**WHAT YOU WILL DO:** Your reply should reproduce each record precisely as written.

===============

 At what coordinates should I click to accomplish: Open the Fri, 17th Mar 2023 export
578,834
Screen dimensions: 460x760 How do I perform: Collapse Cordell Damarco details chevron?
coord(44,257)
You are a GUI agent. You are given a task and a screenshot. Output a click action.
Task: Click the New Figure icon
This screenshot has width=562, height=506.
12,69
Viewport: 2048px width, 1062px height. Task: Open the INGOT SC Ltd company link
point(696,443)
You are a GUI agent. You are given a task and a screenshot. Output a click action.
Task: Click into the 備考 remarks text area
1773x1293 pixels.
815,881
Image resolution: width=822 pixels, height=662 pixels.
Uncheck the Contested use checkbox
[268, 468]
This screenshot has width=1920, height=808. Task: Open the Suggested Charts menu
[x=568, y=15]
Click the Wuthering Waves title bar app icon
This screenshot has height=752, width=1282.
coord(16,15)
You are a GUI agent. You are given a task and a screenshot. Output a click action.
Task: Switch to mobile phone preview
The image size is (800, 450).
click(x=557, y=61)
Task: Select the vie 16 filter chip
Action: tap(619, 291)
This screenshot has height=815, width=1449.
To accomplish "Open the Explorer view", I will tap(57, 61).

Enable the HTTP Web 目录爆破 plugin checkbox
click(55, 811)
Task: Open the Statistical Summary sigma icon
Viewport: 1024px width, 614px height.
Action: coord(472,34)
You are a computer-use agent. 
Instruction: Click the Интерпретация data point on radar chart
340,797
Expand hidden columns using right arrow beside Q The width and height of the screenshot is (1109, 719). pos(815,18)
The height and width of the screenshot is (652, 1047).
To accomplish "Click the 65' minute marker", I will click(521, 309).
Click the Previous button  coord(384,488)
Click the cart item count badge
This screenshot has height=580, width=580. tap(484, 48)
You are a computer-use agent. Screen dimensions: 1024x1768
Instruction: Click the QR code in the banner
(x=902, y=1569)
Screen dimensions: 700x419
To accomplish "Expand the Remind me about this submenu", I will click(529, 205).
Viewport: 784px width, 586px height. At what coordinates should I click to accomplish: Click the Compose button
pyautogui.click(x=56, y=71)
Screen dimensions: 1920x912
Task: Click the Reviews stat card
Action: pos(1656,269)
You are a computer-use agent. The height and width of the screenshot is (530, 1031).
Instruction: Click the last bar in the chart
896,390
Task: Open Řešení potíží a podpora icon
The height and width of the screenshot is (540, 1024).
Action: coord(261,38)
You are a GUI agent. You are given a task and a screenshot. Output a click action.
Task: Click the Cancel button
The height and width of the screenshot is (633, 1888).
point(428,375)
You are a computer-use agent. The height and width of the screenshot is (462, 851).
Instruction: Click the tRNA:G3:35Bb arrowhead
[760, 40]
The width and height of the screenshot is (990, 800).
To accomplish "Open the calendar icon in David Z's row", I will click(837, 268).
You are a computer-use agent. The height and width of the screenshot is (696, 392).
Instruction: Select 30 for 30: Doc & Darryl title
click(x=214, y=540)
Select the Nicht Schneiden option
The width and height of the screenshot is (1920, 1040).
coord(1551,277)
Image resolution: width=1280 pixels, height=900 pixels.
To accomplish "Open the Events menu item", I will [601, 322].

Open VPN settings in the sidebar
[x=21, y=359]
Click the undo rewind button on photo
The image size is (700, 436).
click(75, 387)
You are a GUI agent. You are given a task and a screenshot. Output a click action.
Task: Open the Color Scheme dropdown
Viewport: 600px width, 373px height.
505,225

===============

**EXERCISE SOLUTION:**
 At what coordinates should I click to accomplish: Open the Fri, 17th Mar 2023 export
578,834
Screen dimensions: 460x760 How do I perform: Collapse Cordell Damarco details chevron?
coord(44,257)
You are a GUI agent. You are given a task and a screenshot. Output a click action.
Task: Click the New Figure icon
This screenshot has width=562, height=506.
12,69
Viewport: 2048px width, 1062px height. Task: Open the INGOT SC Ltd company link
point(696,443)
You are a GUI agent. You are given a task and a screenshot. Output a click action.
Task: Click into the 備考 remarks text area
1773x1293 pixels.
815,881
Image resolution: width=822 pixels, height=662 pixels.
Uncheck the Contested use checkbox
[268, 468]
This screenshot has width=1920, height=808. Task: Open the Suggested Charts menu
[x=568, y=15]
Click the Wuthering Waves title bar app icon
This screenshot has height=752, width=1282.
coord(16,15)
You are a GUI agent. You are given a task and a screenshot. Output a click action.
Task: Switch to mobile phone preview
The image size is (800, 450).
click(x=557, y=61)
Task: Select the vie 16 filter chip
Action: tap(619, 291)
This screenshot has height=815, width=1449.
To accomplish "Open the Explorer view", I will tap(57, 61).

Enable the HTTP Web 目录爆破 plugin checkbox
click(55, 811)
Task: Open the Statistical Summary sigma icon
Viewport: 1024px width, 614px height.
Action: coord(472,34)
You are a computer-use agent. 
Instruction: Click the Интерпретация data point on radar chart
340,797
Expand hidden columns using right arrow beside Q The width and height of the screenshot is (1109, 719). pos(815,18)
The height and width of the screenshot is (652, 1047).
To accomplish "Click the 65' minute marker", I will click(521, 309).
Click the Previous button  coord(384,488)
Click the cart item count badge
This screenshot has height=580, width=580. tap(484, 48)
You are a computer-use agent. Screen dimensions: 1024x1768
Instruction: Click the QR code in the banner
(x=902, y=1569)
Screen dimensions: 700x419
To accomplish "Expand the Remind me about this submenu", I will click(529, 205).
Viewport: 784px width, 586px height. At what coordinates should I click to accomplish: Click the Compose button
pyautogui.click(x=56, y=71)
Screen dimensions: 1920x912
Task: Click the Reviews stat card
Action: pos(1656,269)
You are a computer-use agent. The height and width of the screenshot is (530, 1031).
Instruction: Click the last bar in the chart
896,390
Task: Open Řešení potíží a podpora icon
The height and width of the screenshot is (540, 1024).
Action: coord(261,38)
You are a GUI agent. You are given a task and a screenshot. Output a click action.
Task: Click the Cancel button
The height and width of the screenshot is (633, 1888).
point(428,375)
You are a computer-use agent. The height and width of the screenshot is (462, 851).
Instruction: Click the tRNA:G3:35Bb arrowhead
[760, 40]
The width and height of the screenshot is (990, 800).
To accomplish "Open the calendar icon in David Z's row", I will click(837, 268).
You are a computer-use agent. The height and width of the screenshot is (696, 392).
Instruction: Select 30 for 30: Doc & Darryl title
click(x=214, y=540)
Select the Nicht Schneiden option
The width and height of the screenshot is (1920, 1040).
coord(1551,277)
Image resolution: width=1280 pixels, height=900 pixels.
To accomplish "Open the Events menu item", I will [601, 322].

Open VPN settings in the sidebar
[x=21, y=359]
Click the undo rewind button on photo
The image size is (700, 436).
click(75, 387)
You are a GUI agent. You are given a task and a screenshot. Output a click action.
Task: Open the Color Scheme dropdown
Viewport: 600px width, 373px height.
505,225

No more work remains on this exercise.